• **Supplied records**
Content starts

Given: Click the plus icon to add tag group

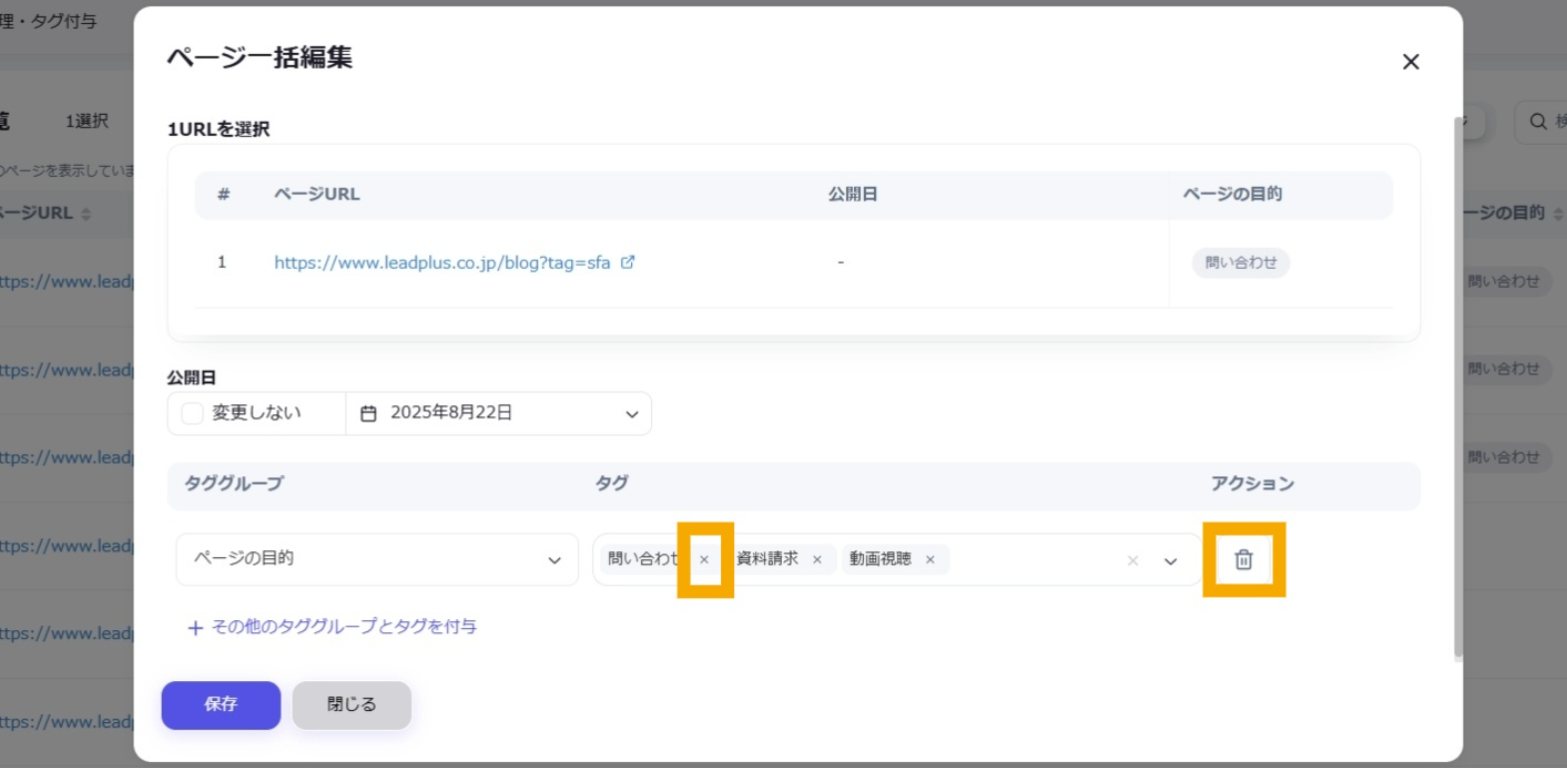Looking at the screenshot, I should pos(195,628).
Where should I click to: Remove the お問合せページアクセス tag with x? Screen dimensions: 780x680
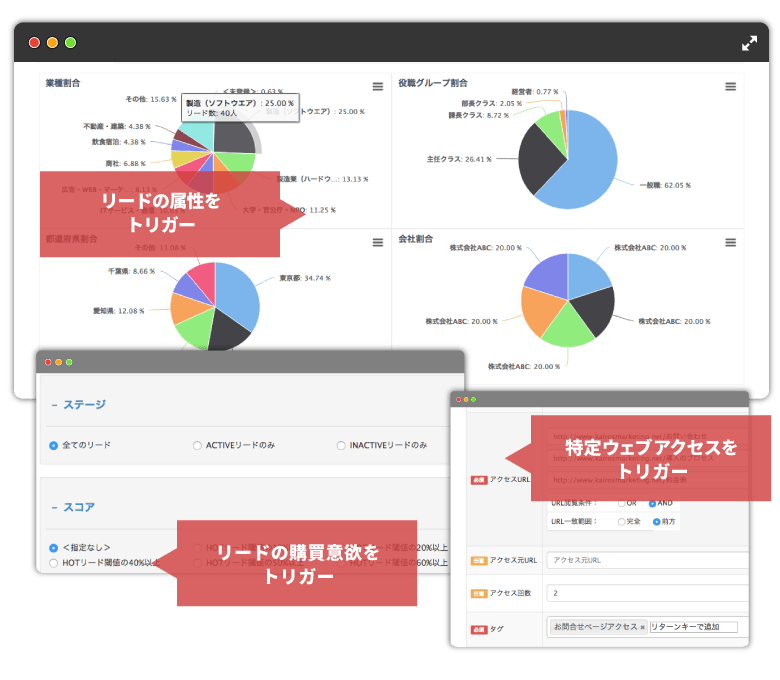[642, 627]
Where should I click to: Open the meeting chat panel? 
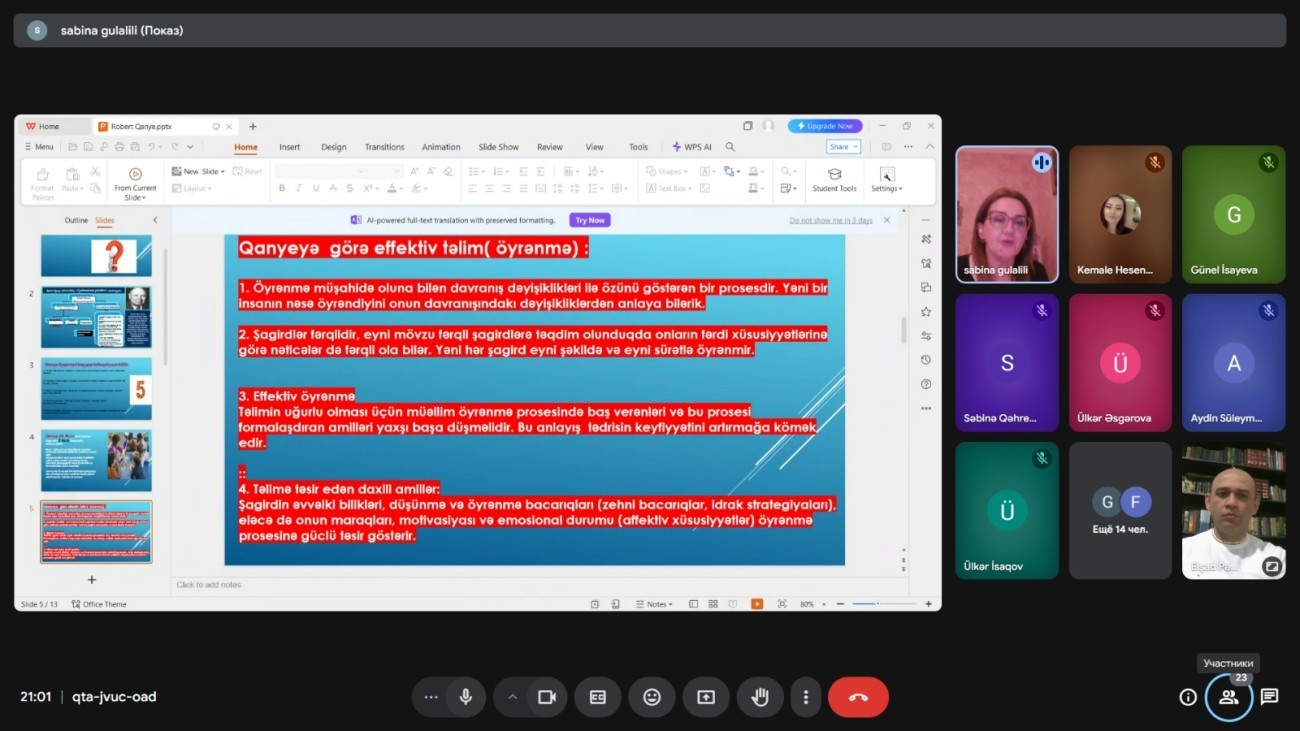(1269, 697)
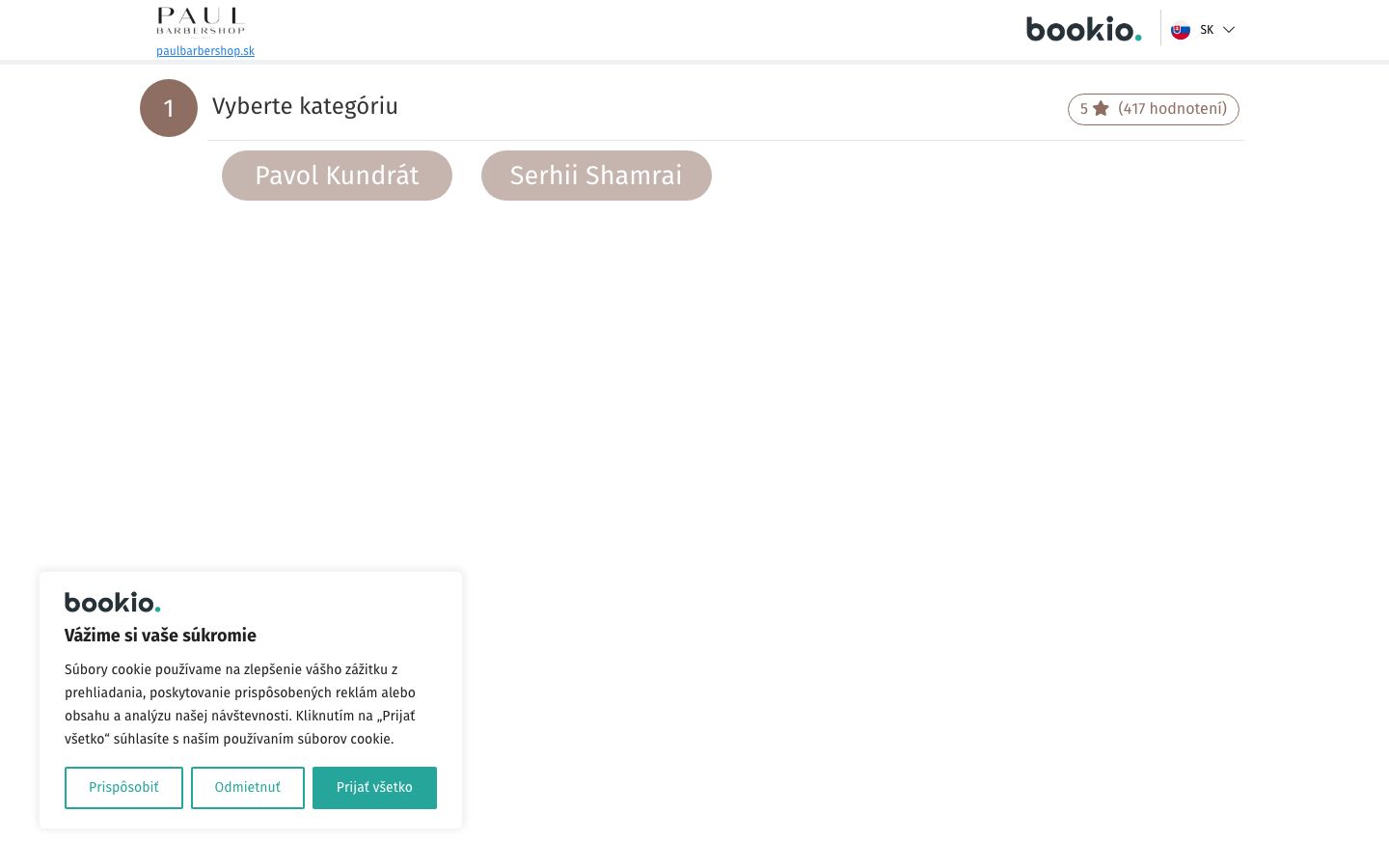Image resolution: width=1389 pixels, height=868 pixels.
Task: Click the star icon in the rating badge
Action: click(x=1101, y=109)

Content ends
Content starts

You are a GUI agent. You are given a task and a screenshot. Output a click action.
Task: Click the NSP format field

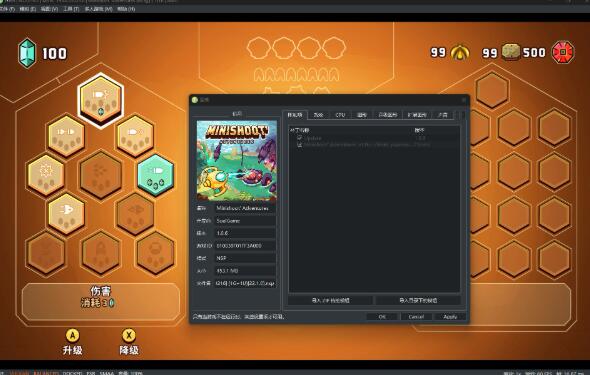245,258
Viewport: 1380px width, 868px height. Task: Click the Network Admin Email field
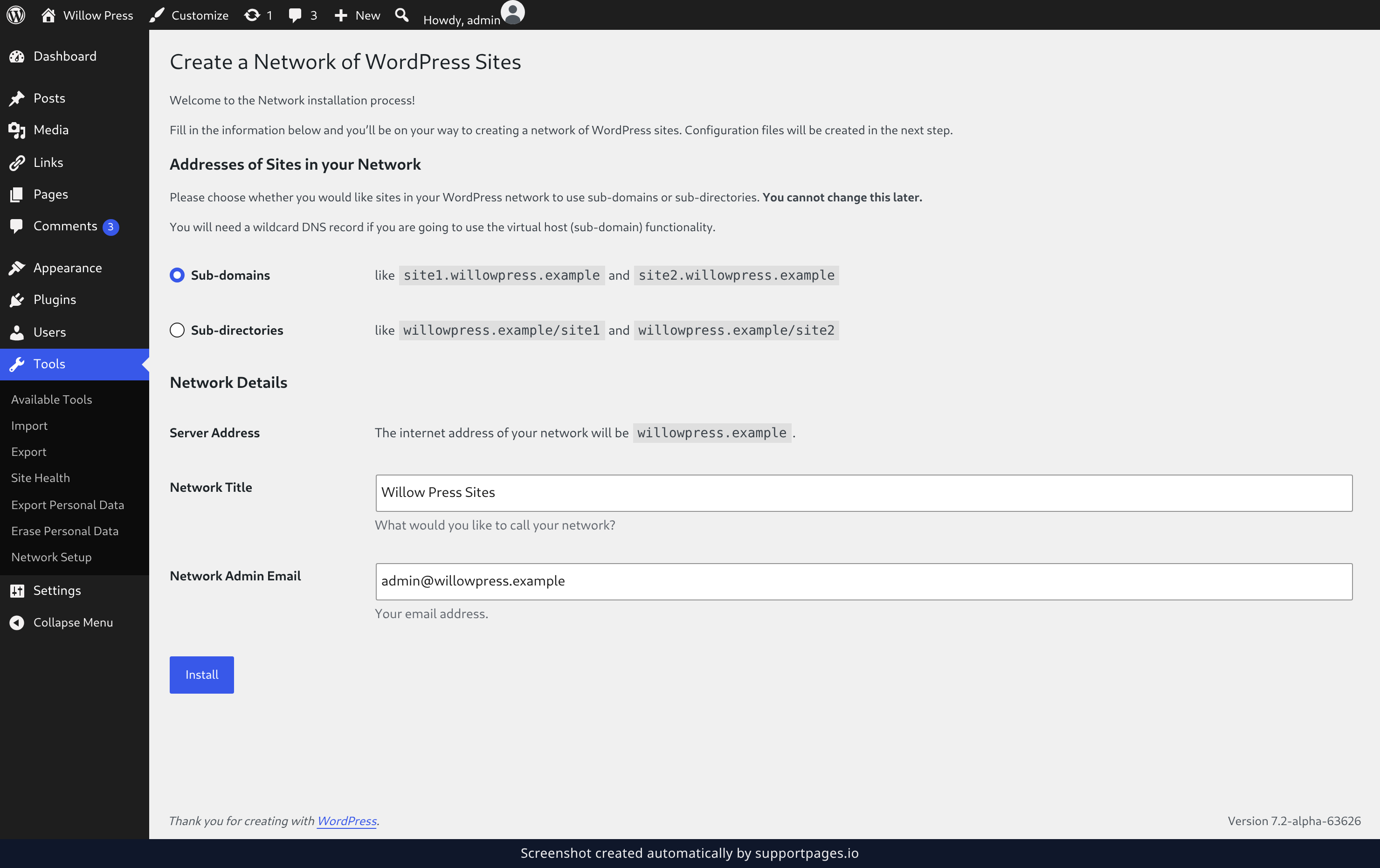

Content ends

• **Task item**
All that should be printed is the run of lines above from the one with "Task: Click the NSP format field" through the one with "Viewport: 1380px width, 868px", both included, exactly as given, with pictures left out.

• **Exercise output**
Task: Click the NSP format field

245,258
Viewport: 1380px width, 868px height. Task: Click the Network Admin Email field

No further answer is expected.